▸ Exercise goal
Below are some entries. Repeat exactly the lines from the one with "Wallingford (279, 2449)" through the one with "Thorndale (113, 2449)", and only those.

Data START

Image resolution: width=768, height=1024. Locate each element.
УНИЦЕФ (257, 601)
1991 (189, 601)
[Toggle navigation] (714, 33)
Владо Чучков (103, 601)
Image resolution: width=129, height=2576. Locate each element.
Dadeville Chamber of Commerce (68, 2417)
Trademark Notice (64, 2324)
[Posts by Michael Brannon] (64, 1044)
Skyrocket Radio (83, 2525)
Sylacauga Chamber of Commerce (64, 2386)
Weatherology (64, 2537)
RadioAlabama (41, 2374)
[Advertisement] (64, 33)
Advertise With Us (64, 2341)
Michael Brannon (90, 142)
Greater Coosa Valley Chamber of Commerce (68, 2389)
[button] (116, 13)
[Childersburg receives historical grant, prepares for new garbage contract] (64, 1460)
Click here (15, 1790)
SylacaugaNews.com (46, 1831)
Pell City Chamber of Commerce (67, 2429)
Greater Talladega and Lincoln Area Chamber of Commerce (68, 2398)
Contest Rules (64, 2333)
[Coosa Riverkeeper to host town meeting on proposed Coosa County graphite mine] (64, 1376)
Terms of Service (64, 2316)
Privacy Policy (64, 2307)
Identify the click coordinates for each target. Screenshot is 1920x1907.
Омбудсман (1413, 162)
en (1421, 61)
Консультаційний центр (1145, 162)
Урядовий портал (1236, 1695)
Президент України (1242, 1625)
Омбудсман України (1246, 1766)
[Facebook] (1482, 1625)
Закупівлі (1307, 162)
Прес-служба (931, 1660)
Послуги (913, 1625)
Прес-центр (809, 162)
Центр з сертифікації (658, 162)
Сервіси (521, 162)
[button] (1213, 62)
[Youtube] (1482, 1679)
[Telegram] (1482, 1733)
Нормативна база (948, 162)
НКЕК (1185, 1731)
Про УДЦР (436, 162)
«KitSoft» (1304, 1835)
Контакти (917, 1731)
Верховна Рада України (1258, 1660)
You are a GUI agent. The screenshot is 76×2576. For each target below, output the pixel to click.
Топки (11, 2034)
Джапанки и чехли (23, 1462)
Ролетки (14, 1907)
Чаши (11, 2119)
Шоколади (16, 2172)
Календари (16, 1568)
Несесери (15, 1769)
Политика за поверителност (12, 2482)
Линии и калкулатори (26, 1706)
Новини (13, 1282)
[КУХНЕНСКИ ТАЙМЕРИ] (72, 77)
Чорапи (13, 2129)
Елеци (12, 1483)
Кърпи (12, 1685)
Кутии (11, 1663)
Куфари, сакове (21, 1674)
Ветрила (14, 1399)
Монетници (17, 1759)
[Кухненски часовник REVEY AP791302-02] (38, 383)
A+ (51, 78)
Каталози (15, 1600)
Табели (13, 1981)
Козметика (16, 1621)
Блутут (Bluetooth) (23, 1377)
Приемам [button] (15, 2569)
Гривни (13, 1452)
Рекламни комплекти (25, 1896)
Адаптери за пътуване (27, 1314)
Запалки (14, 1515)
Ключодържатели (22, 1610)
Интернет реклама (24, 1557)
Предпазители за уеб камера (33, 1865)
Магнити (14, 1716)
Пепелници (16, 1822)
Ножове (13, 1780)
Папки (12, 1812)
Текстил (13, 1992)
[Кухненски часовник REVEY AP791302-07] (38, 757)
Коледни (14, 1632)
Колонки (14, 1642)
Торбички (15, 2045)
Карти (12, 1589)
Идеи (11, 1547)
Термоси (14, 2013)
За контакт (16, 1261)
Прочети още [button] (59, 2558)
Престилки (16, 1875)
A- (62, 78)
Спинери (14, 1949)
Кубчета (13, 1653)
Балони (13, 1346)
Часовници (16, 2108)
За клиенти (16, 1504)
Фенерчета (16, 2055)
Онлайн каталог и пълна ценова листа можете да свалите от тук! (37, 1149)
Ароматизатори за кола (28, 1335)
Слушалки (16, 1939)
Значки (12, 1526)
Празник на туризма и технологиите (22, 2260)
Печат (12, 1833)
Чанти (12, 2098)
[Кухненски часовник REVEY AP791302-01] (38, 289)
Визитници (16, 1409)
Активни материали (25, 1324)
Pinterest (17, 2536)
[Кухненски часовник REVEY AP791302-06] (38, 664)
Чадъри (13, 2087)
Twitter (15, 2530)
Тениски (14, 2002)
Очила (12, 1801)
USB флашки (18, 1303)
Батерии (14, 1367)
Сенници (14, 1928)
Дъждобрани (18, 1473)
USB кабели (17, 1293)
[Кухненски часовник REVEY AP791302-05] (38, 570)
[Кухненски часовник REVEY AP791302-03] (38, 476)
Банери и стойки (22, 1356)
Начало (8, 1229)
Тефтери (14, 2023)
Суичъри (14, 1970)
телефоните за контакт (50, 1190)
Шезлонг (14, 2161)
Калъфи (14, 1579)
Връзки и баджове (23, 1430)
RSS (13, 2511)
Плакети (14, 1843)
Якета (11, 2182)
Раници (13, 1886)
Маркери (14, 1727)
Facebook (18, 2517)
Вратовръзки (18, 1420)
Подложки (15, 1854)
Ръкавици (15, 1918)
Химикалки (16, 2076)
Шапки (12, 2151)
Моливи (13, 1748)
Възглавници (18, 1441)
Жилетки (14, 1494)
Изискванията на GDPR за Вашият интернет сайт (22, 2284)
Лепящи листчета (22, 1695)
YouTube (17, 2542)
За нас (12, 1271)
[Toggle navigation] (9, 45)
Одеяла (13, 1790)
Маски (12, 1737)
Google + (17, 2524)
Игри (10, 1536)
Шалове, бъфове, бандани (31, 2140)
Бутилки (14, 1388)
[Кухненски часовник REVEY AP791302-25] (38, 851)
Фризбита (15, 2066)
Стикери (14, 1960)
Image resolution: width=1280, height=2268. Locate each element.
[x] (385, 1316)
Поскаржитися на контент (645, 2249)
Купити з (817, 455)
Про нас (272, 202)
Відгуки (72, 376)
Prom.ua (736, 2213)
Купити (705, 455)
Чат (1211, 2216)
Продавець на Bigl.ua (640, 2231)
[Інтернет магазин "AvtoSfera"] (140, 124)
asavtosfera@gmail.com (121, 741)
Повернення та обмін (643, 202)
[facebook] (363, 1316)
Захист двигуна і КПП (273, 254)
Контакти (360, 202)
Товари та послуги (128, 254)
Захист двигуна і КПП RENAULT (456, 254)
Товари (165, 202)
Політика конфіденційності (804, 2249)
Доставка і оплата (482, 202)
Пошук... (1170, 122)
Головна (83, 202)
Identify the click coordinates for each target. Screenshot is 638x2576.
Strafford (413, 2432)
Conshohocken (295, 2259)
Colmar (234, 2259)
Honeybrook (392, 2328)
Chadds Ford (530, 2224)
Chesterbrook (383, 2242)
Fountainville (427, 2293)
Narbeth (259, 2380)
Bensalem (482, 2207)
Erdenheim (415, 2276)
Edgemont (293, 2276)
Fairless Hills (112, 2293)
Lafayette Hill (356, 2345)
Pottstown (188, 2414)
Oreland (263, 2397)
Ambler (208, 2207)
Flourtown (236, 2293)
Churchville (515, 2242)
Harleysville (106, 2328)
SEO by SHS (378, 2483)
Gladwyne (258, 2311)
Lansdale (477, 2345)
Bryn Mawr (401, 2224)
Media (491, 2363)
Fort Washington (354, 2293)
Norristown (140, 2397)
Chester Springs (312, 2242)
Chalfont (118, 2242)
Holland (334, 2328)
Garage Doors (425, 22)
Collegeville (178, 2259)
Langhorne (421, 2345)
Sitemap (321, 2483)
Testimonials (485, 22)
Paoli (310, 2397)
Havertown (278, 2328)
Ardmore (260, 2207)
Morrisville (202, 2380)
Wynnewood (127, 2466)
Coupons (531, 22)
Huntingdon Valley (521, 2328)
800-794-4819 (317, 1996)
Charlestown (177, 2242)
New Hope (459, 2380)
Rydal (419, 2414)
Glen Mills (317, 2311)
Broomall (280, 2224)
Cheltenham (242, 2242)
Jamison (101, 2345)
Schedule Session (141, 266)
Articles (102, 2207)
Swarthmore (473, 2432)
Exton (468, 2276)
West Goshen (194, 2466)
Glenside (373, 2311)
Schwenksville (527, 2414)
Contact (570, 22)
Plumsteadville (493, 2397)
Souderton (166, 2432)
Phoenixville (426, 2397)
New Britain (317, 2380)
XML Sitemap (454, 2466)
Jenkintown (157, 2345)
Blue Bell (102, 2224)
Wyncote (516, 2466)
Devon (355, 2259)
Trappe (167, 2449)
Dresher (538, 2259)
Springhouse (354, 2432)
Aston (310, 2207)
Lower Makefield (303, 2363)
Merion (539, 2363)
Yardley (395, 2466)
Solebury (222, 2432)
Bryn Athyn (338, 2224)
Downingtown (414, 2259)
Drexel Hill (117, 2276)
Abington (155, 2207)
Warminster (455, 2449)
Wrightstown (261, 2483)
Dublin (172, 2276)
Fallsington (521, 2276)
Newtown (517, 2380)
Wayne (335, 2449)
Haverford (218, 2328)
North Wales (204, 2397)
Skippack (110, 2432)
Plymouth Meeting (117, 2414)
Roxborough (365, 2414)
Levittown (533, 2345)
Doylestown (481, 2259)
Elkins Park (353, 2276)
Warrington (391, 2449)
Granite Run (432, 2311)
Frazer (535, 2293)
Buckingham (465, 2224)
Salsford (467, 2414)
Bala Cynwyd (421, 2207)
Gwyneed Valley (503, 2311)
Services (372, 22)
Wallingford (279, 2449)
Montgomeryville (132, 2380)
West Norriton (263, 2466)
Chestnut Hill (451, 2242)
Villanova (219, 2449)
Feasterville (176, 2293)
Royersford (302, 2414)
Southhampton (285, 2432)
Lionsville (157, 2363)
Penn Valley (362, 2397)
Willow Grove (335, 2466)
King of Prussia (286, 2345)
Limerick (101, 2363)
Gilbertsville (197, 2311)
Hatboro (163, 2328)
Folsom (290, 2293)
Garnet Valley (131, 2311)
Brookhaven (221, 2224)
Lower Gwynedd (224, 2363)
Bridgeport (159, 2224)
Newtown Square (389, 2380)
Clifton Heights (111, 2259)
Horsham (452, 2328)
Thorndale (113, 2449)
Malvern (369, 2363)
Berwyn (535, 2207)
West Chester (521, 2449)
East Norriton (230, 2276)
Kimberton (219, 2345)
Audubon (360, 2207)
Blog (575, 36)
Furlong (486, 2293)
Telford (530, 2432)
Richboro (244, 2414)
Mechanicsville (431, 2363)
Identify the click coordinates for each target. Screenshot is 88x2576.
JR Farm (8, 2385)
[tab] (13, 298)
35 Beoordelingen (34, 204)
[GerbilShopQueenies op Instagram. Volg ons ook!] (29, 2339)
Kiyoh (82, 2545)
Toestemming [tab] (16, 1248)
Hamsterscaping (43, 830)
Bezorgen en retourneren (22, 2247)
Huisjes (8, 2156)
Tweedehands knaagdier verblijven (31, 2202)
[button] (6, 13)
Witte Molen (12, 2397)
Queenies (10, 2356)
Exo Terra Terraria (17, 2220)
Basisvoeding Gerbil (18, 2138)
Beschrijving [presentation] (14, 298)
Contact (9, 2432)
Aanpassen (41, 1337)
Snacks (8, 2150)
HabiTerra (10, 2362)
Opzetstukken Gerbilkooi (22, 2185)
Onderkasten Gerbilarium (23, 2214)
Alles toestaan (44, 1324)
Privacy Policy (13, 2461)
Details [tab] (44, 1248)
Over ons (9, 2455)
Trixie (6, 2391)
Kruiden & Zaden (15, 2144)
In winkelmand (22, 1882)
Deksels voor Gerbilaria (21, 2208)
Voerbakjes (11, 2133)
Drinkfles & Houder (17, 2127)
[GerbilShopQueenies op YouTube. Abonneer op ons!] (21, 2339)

Data END

▸ Response area
Wallingford (279, 2449)
Montgomeryville (132, 2380)
West Norriton (263, 2466)
Chestnut Hill (451, 2242)
Villanova (219, 2449)
Feasterville (176, 2293)
Royersford (302, 2414)
Southhampton (285, 2432)
Lionsville (157, 2363)
Penn Valley (362, 2397)
Willow Grove (335, 2466)
King of Prussia (286, 2345)
Limerick (101, 2363)
Gilbertsville (197, 2311)
Hatboro (163, 2328)
Folsom (290, 2293)
Garnet Valley (131, 2311)
Brookhaven (221, 2224)
Lower Gwynedd (224, 2363)
Bridgeport (159, 2224)
Newtown Square (389, 2380)
Clifton Heights (111, 2259)
Horsham (452, 2328)
Thorndale (113, 2449)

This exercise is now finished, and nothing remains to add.